Мой Петербург - [2]

Шрифт
Интервал

У нашего города единственная, неповторимая судьба. Об этом так часто говорят, что перестают слышать. Ведь в понятии «неповторимый» есть не только гордость, но и горечь. Нам уже никогда не вернуться к петербургскому дому начала XX века. Но есть какая-то удивительная связь, непрерывное движение жизни города и такие совпадения, когда захватывает дух и голова идёт кругом. Как могли уцелеть кузнецовские тарелки и чашки, еще можно представить, хотя об этом думали меньше всего. Но как мог сохраниться дух петербургского дома? В двадцатые годы горели в печах венские стулья, целые гостиные, белые рояли, книги… Не потому ли так истончились в домах стены?

«Квартира тиха, как бумага, — пустая, без всяких затей», — писал в это время Мандельштам.
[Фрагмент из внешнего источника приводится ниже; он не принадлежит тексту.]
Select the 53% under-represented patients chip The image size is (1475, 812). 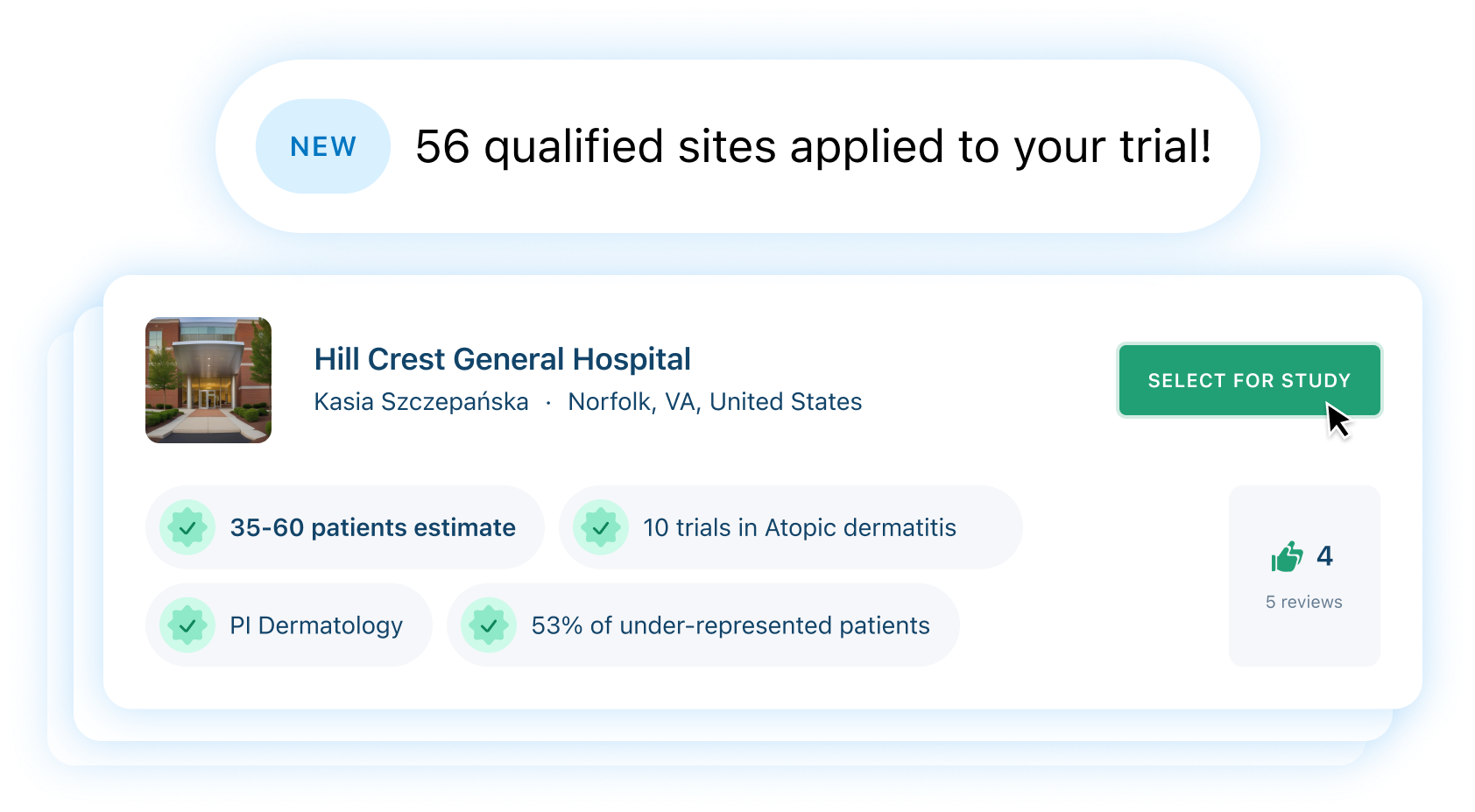tap(703, 625)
В те годы еще никто не знал, что впереди город стережёт страшная война, блокада. И будут опять гореть книги, благо, что их всегда было много.
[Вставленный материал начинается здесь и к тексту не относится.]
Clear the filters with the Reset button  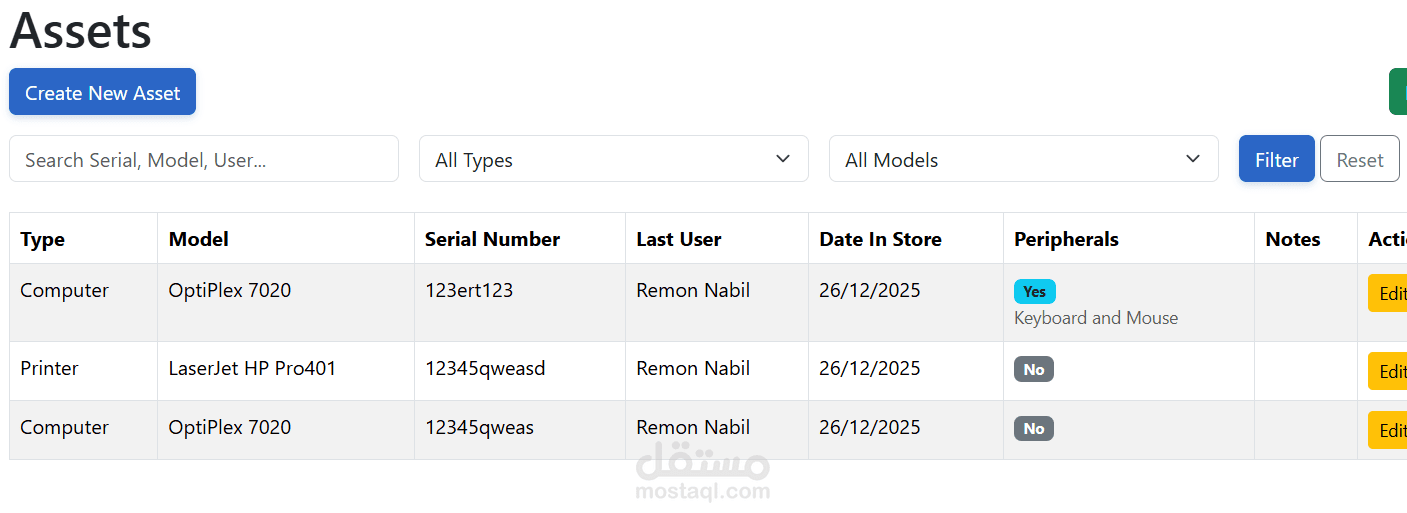(1359, 159)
Удивительно, но осколки, на которые разбилась жизнь петербургского дома, всё-таки уцелели. Я помню, как в детстве мой отец, собираясь навестить родственников, взял меня с собой. Уже потом в адресном справочнике «Весь Петербург» я нашла нашу фамилию и адрес: Пушкинская, 10, кв. 100, номер телефона. И я вспомнила то единственное моё посещение этого дома. Это была квартира моего двоюродного прадеда. Пожилая надменная женщина, которая тогда нас принимала, была его дочерью и приходилась моему отцу теткой. Мне запомнилась обстановка комнаты. Старинное пианино с бронзовыми подсвечниками, ноты, книги. И, под стать обстановке, холодноватая сдержанность старой женщины. Какая-то в этом была тайна семейных отношений, судьбы. Тогда, в свои восемь лет я, зная, что дом моей матери погиб во время блокады, поразилась, столкнувшись так близко с каким-то далеким временем, которое продолжало жить, не замечая перемен. Старинные часы с маятником глубоким звоном заполняли паузы в принужденной беседе. Кузнецовские чашки и блюдо служили, как полвека назад.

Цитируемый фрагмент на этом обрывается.